---
title: "CDSimX-introduction"
output: rmarkdown::html_vignette
vignette: >
%\VignetteIndexEntry{CDSimX-introduction}
%\VignetteEngine{knitr::rmarkdown}
%\VignetteEncoding{UTF-8}
---
```{r, include = FALSE}
knitr::opts_chunk$set(
collapse = TRUE,
fig.width = 8,
fig.height = 4,
comment = "#>"
)
```
```{r setup}
library(CDSimX)
```
Introduction
The CDSimX package provides an advanced framework for climate simulation,
forecasting, visualization, validation, and climate data export in R.
The package supports:
- synthetic weather station generation
- stochastic climate simulation
- machine learning forecasting
- climate validation
- NetCDF and CSV export
- visualization of climate variables
- climate dependence modelling
CDSimX is useful for:
- climate research
- hydrological modelling
- machine learning experiments
- educational demonstrations
- sensitivity analysis
- simulation studies
Creating Weather Stations
The stations can be created either by: loading from a CSV file, accepting an existing data frame, or auto-generating synthetic stations in a bounding box.

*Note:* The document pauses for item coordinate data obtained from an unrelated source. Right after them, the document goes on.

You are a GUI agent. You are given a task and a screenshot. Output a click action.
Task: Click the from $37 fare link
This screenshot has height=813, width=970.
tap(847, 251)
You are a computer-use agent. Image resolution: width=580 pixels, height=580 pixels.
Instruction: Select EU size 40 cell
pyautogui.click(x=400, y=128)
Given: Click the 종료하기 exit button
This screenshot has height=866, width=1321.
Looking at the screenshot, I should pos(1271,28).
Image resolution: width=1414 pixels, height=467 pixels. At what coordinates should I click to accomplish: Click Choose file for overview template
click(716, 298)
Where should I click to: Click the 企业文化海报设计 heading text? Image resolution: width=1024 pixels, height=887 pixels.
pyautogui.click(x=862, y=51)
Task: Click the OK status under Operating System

We begin by generating synthetic climate stations.
```{r}
stations <- create_stations(
n = 3,
seed = 123
)
stations
```
Each station contains:
- station identifier
- longitude
- latitude
- elevation (if available)
Generating Time Indices
CDSimX supports daily, monthly, and yearly temporal resolutions.
```{r}
time_index <- generate_time_index(
start_date = "2019-01-01",
end_date = "2024-12-31",
frequency = "day"
)
head(time_index)
```
Simulating Climate Data
Climate variables can now be simulated using the generated stations and
time index.
```{r}
climate <- simulate_climate(
stations = stations,
time_index = time_index,
seed = 123
)
head(climate)
```
The simulated dataset may include:
- Tmin
- Tmax
- Rainfall
- RH
- WindSpeed
- Solar_Radiation
- ET0
- DewPoint
Climate Visualization
CDSimX includes customizable visualization functions.
```{r}
plot_station_timeseries(
climate,
station = "Station_1",
var = "Tmax"
)
```
Users may customize:
- colors
- themes
- smoothing
- labels
- seasonal highlighting
Machine Learning Forecasting
CDSimX supports several machine learning forecasting approaches.
Available methods include:
- Random Forest
- Linear Regression
- GBM
- ARIMA
- XGBoost
- Neural Networks
```{r}
forecast_result <- forecasting_ml(
climate_data = climate,
target = "Rainfall",
forecast_horizon = 12,
method = "rf"
)
forecast_result$model_performance
```
Forecasted values:
```{r}
head(forecast_result$forecast_data)
```
Climate Validation
CDSimX includes climate validation tools for checking realism and
statistical consistency.
```{r}
validation <- validate_climate(climate)
validation
```
Validation diagnostics may include:
- physical constraint checks
- variability assessment
- correlations
- temporal consistency
- distributional diagnostics
Exporting Climate Data
Export to CSV
```{r}
export_csv(
climate,
file = "simulated_climate.csv"
)
```
Export to NetCDF
```{r}
export_netcdf(
climate,
file = "simulated_climate.nc"
)
```
These formats support interoperability with:
- ncdf4
- terra
- stars
- xarray
- climate modelling workflows
Conclusion
CDSimX provides a modern climate simulation ecosystem for generating,
forecasting, validating, visualizing, and exporting synthetic climate data.
The package is designed to support reproducible climate science,
machine learning applications, and environmental modelling workflows.